男は静かに彼女の後ろに立ち、深い眼差しで彼女を見つめていた。その目の奥に燃える熱い光は、喬綿綿がよく知るものだった。
彼女は手が震え、何も見なかったふりをして、さっとスキンケアを終えると、ベッドの方へ歩き出した。
後ろで、男は相変わらず黙って彼女と一緒にベッドまで歩いてきた。
喬綿綿:「……」
「墨夜司、どうしてまだ寝室にいるの?書斎に行かないの?」喬綿綿は彼が何を考えているのか知らないふりをした。墨夜司のこの様子が可笑しくも、少し可愛くも思えた。
でも、可愛いは可愛いけど、午前中の何度もの激しい行為を思い出すと、両足が思わず震えてしまう。
太ももの間が、また疼き始めた。
この男には、絶対に甘くなってはいけない。
さもないと、明日はきっとベッドから起き上がれなくなる。
男の目には濃すぎるほどの欲望が宿っていた。
喬綿綿はちらりと見ただけで目を逸らし、ベッドサイドテーブルから携帯を取り、メールを開いて腳本のダウンロードを始めた。

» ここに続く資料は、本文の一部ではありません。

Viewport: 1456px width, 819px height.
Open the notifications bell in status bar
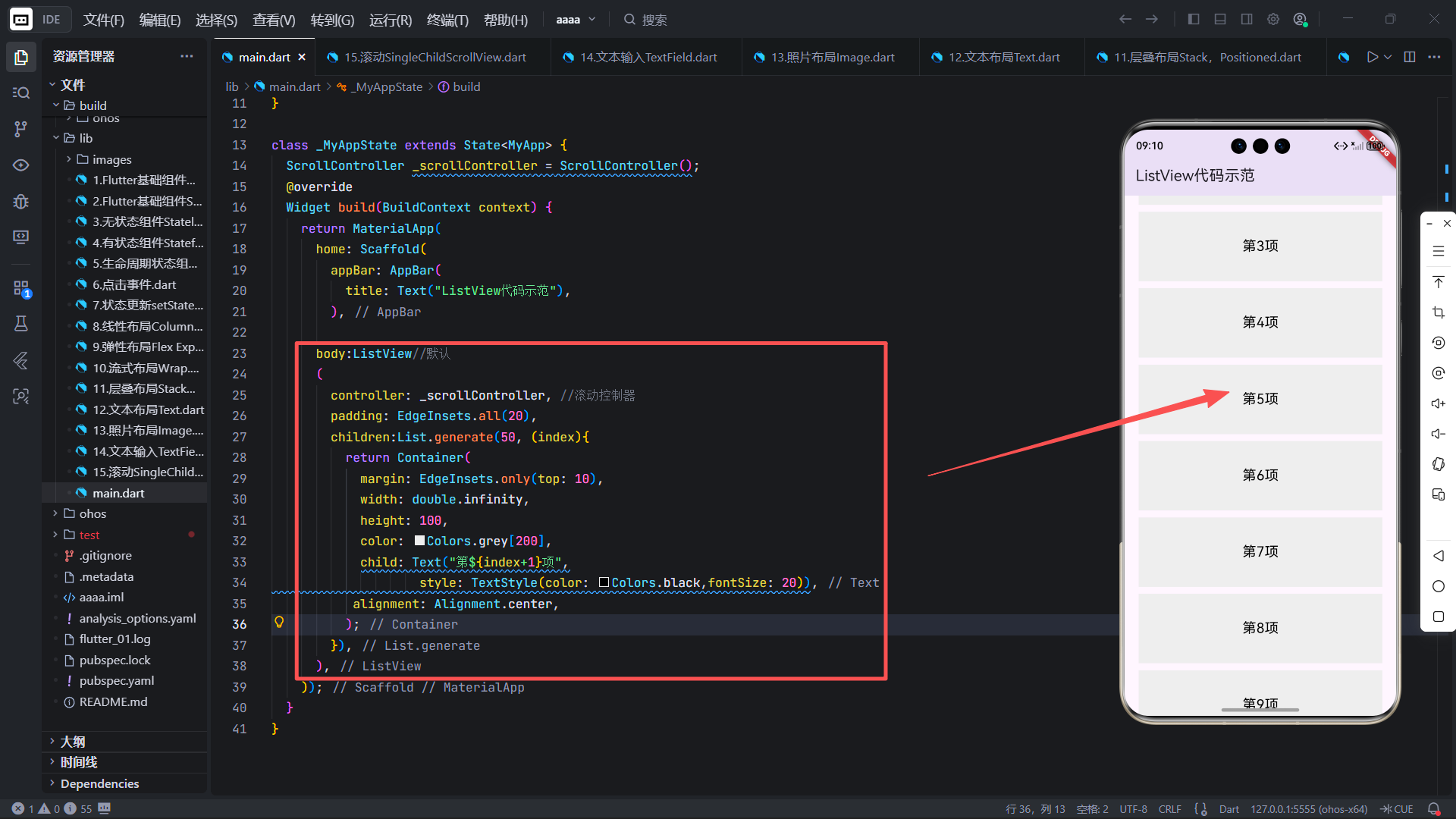pos(1433,809)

墨夜司の視線は彼女に張り付いたように、熱い眼差しで見つめながら、かすれた声で言った。「会社には家で処理する必要のある仕事はない。今日はそれほど忙しくない。」
言外の意味は、今日は時間がたくさんある。
だから、彼のやりたいことができる。
「そう?」喬綿綿は引き続き知らないふりをした。「じゃあ早く寝たら?早寝早起きは体にいいわ。私はまだ腳本を読まないといけないから、眠くなったら先に寝て。部屋の明かりが気になるなら、私が書斎に行くわ。」
体に絡みつく視線がますます熱くなるのを感じ、喬綿綿は緊張して唾を飲み込み、少し慌てて身を翻し、外へ歩き出そうとした。
墨夜司のこの眼差しが、少し怖かった。
彼女のふくらはぎまで震えていた。
彼女はまるで逃げ出すように早足で外へ向かったが、数歩も進まないうちに、男の熱く逞しい腕が彼女の腰に回され、次の瞬間、熱を帯びた男の体が彼女に押し付けられた。
彼は後ろから彼女を抱きしめた。
両腕が焼き付くように、彼女の腰にきつく巻き付いていた。
熱い息が首筋に吹きかけられ、男は彼女の首筋に顔を寄せて軽く擦りつけながら、かすれた色っぽい声で言った。「ベイビー、腳本は僕より面白い?新婚間もないだんなを置いて、一人で書斎に行くの?」
「行かないで、僕と一緒にいて。」